# Other Aquarium Forums > Freshwater Fauna >  My Fish pics

## sherchoo

Juggler,

Thanx for the pics... your camera no horse run man.... don't feel like using mine....

----------


## jhseah

Wow, nice pics man!!!

Dunno if juggler interested to take pics for me though the tanks not nice lah, but would like to keep as remembrance.
Hehehehe[ :Grin: ]

----------


## wtc

nice fish !

Especialy the choco. gr

----------


## Simon

chocolate gourami sighten at tiong bahru (Ben)

----------


## lsz

how to attach pics here?

----------


## Simon

u upload to a online server and add these [img] [/img] infront and behind the URL to the image

----------


## David

LSZ what fish are you using for your avatar?

----------


## tawauboy

pics taken by digicam?
Anyone tried or have experience using slr?

----------


## LiquidFX

> ----------------
> On 12/28/2001 12:16:34 AM 
> 
> pics taken by digicam?
> Anyone tried or have experience using slr?
> ----------------


I think SLR is the same, except you need to develop the pictures and scan it into a digital format first.
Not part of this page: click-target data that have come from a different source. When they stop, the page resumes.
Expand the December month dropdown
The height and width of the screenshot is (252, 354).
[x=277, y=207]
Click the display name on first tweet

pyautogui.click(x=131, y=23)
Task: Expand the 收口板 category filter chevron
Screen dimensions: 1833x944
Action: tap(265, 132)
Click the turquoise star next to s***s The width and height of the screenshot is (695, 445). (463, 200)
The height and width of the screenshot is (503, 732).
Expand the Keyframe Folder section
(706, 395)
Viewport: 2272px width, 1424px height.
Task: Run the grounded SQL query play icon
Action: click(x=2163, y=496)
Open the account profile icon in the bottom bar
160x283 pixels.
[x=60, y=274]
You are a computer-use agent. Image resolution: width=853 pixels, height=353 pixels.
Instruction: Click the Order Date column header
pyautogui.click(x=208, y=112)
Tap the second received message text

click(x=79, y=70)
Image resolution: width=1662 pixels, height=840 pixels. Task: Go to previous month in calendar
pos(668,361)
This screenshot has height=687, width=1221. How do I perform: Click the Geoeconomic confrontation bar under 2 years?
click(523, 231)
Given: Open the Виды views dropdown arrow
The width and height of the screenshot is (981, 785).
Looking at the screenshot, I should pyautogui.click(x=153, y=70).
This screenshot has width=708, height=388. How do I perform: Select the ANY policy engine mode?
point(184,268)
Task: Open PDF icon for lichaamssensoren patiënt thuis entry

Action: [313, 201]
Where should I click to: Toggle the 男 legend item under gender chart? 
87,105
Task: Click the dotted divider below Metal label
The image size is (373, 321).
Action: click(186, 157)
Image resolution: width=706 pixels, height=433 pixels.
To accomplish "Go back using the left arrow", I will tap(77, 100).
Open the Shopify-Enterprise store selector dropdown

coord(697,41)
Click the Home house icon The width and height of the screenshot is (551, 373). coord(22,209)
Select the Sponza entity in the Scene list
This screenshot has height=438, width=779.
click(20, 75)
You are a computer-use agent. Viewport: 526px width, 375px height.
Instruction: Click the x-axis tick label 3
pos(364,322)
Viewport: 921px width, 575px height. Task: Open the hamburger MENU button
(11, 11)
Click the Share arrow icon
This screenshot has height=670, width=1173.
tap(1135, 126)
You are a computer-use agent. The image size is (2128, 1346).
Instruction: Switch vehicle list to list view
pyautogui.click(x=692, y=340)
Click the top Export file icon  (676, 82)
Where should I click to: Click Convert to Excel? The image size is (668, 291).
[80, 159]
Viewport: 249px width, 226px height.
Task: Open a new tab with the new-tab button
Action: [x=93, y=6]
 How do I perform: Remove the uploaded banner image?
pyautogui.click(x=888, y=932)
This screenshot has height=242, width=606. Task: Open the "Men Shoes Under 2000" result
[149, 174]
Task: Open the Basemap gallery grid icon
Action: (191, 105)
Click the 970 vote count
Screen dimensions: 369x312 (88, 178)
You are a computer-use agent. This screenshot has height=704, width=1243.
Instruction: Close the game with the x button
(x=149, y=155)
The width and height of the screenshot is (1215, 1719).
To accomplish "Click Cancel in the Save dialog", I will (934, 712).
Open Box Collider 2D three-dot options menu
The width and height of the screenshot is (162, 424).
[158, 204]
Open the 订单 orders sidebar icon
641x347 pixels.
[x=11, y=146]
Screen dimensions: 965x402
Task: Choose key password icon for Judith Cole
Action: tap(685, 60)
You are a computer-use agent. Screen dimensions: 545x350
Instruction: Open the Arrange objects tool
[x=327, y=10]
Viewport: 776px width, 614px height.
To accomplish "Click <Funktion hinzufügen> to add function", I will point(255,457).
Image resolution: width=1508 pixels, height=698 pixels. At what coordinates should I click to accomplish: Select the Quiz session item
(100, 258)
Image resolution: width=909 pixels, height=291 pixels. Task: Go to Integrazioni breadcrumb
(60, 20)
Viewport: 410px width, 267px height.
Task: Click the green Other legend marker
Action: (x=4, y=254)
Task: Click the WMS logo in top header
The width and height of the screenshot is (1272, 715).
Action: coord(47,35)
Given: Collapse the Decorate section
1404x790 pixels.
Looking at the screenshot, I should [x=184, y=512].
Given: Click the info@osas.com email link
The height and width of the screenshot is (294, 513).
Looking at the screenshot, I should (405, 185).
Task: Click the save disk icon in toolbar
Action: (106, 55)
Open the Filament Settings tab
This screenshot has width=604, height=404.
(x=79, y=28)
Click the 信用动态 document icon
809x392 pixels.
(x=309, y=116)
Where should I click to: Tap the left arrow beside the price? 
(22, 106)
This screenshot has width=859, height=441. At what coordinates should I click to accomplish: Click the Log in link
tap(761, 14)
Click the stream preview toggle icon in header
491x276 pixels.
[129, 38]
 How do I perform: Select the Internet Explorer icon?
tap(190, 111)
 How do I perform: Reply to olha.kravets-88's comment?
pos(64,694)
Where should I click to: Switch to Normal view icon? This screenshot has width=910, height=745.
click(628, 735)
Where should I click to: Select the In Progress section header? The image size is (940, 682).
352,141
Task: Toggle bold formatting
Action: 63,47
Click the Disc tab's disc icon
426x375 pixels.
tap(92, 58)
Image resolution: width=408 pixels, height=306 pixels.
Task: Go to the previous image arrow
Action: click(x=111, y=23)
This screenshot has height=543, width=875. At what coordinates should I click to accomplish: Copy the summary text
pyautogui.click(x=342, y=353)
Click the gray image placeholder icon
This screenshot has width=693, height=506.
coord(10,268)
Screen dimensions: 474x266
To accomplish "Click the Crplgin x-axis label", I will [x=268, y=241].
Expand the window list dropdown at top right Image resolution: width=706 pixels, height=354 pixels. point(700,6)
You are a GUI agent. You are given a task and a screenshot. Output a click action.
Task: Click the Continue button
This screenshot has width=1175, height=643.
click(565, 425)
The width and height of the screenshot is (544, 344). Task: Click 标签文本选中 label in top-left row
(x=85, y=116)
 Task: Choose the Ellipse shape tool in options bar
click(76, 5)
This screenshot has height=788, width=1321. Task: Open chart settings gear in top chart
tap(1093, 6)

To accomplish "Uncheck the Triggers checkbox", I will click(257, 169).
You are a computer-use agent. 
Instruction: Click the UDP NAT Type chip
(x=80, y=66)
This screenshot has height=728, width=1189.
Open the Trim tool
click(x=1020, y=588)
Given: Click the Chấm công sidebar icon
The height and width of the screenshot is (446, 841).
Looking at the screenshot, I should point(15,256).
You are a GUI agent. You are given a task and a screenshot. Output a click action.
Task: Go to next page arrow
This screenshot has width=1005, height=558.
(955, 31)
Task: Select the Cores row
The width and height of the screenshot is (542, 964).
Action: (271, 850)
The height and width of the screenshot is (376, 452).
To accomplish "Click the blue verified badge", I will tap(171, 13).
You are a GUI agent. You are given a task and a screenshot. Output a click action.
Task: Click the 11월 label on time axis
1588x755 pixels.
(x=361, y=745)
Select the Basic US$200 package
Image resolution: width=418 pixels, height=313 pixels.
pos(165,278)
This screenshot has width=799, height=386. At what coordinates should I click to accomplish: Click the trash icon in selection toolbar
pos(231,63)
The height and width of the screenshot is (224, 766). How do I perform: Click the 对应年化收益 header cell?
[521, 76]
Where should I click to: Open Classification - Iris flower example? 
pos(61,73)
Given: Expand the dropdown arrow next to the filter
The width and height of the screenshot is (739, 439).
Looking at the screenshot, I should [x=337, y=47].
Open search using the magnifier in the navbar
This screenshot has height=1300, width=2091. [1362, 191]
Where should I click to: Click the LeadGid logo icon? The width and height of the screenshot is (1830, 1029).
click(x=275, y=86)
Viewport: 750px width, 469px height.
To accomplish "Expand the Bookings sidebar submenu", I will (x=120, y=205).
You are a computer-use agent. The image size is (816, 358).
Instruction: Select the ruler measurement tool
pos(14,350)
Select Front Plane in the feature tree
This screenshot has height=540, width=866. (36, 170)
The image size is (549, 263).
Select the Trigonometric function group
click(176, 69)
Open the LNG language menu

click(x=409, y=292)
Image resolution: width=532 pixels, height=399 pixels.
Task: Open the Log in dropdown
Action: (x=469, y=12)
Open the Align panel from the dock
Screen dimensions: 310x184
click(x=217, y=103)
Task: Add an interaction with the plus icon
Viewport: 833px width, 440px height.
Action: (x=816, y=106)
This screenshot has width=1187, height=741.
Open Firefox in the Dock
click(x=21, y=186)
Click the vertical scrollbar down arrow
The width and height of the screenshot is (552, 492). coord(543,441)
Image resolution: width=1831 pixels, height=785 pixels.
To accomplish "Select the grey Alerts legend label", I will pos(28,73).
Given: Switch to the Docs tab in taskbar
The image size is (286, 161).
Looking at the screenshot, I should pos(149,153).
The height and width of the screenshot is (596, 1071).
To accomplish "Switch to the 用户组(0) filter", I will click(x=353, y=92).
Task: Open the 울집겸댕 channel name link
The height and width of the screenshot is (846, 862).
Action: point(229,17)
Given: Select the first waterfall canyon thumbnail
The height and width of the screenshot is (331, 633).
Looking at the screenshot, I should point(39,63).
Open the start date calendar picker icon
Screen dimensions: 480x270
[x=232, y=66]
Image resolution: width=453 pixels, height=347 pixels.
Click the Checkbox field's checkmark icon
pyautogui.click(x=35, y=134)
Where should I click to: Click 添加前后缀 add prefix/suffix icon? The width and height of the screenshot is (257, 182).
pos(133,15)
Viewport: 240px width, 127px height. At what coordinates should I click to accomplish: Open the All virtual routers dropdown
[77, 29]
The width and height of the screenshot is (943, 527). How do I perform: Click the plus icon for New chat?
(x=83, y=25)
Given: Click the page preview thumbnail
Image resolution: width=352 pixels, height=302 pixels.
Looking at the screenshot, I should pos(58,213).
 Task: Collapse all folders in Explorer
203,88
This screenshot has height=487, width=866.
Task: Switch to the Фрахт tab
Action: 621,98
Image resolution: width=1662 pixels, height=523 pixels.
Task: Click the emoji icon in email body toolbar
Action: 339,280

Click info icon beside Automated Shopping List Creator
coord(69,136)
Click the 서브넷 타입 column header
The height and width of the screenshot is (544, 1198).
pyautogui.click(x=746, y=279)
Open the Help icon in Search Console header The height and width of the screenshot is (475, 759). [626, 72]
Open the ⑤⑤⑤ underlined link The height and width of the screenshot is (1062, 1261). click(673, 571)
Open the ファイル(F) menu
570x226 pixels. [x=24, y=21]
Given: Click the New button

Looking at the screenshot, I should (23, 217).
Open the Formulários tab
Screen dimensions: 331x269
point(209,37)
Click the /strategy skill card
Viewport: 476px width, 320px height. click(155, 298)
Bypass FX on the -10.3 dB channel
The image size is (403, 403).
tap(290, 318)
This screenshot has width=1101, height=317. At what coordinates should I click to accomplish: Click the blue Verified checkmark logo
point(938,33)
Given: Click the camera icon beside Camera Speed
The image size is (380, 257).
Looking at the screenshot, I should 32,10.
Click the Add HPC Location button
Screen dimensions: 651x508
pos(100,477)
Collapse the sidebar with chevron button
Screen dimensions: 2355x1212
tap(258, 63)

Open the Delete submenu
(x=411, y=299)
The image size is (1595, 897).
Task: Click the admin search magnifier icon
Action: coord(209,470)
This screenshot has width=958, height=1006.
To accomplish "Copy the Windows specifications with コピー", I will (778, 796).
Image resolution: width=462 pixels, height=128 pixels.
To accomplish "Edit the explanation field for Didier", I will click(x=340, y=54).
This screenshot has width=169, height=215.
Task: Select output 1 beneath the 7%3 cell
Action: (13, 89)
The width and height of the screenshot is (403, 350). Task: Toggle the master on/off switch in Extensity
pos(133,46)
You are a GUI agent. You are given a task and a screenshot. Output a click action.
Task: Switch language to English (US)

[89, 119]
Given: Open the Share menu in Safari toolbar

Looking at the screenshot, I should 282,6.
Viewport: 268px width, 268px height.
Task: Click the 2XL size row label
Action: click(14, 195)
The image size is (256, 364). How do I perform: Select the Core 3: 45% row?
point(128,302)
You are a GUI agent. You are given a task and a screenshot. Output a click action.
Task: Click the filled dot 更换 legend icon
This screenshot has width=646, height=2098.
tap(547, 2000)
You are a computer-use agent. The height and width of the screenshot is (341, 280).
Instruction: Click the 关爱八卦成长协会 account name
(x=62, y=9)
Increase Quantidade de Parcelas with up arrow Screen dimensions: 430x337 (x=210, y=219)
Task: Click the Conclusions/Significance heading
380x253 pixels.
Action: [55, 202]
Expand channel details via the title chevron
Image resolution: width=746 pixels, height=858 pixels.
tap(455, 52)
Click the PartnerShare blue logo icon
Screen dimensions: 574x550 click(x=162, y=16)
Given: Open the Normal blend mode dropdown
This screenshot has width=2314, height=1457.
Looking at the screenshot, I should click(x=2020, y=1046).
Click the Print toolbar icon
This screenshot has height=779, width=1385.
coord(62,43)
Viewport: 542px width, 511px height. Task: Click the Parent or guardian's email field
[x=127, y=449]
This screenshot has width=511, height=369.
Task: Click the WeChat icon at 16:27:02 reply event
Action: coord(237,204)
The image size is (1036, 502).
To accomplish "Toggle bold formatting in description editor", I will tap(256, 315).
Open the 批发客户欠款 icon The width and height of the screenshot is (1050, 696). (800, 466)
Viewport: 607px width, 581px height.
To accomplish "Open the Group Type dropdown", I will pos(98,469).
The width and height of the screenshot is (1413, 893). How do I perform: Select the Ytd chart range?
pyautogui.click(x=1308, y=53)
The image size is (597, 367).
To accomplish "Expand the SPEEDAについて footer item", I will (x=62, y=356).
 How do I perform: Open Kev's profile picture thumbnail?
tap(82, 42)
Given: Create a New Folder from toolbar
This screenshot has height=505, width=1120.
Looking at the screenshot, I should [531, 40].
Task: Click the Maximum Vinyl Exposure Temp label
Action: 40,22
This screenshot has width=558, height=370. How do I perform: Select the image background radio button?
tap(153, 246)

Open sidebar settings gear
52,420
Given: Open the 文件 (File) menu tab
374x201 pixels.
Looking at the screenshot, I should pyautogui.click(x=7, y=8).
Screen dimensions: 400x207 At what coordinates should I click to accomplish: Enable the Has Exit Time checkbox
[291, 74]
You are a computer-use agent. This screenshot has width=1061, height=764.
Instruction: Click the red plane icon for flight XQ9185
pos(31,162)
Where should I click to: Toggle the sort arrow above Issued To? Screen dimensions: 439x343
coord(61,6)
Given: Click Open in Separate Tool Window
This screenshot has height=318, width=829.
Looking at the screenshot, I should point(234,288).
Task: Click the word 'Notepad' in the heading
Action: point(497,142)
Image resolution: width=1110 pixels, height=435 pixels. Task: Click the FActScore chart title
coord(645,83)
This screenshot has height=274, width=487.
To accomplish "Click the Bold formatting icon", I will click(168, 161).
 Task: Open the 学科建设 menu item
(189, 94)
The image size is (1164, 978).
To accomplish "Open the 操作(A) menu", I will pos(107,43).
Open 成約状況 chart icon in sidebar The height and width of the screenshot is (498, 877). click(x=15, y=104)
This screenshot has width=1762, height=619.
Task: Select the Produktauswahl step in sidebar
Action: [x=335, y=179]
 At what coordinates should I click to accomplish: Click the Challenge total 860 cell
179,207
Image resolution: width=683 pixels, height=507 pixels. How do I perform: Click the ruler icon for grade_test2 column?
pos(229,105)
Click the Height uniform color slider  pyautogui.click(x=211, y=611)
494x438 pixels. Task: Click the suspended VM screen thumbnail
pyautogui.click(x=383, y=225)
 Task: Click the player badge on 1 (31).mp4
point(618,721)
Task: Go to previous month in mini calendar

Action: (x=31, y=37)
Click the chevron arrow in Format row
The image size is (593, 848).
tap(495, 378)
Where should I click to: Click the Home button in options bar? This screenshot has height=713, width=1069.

But of course, SLR is more flexible with more settings, lenses, filters, etc. etc.

----------


## jacian

> ----------------
> On 12/28/2001 12:16:34 AM 
> 
> pics taken by digicam?
> Anyone tried or have experience using slr?
> ----------------


Yes, I did before. You would need a fast lens, say f2~f2.5.

----------


## tawauboy

And a steaaaady pair of hands.
Unless the fishes can strike a pose[ :Grin: ] [ :Grin: ] 
Maybe I'll try one day.

----------


## lsz

David that fish is a Geophagus Balzanii.
It came from a pic i sent to simon while at AR before.

That is a male. 

I have 2 males now actually, and for you only, i can give you one FOC.

It is peaceful and can stay with discus and angels/altums whatever that you have. 
is about 4" now. 

For You Only leh 
outside can sell for up to 60$ for this size  :Smile:  

but you must come and take

----------


## lsz

> ----------------
> u upload to a online server and add these infront and behind the URL to the image
> ----------------


Simon, i still dont understand

add what ??

----------


## lsz

These are some pics of some of my fish and tanks. 
So far there are 31 pics in the album but i will add some more soon. (make sure you miss any)

I have a lot more pics, including the spawning of the jaguar pair. But need some time to sort out.
meanwhile these are some "previews" 

http://photos.yahoo.com/mama7grand

----------


## Simon

lsz, the album is empty

----------


## lsz

go to the url 

click on "my fish"

----------


## lsz

It is ok now
can try again

sorry !

----------


## Simon

very nice.. like the jaguar [ :Grin: ] 

ohh man, u have a snakehead too... [ :Knockout: ]

----------


## lsz

those behind were not exactly "planted tanks" ...
just tanks with plants. 

know there are some plant buffs here 
dont scorn at me for that!

----------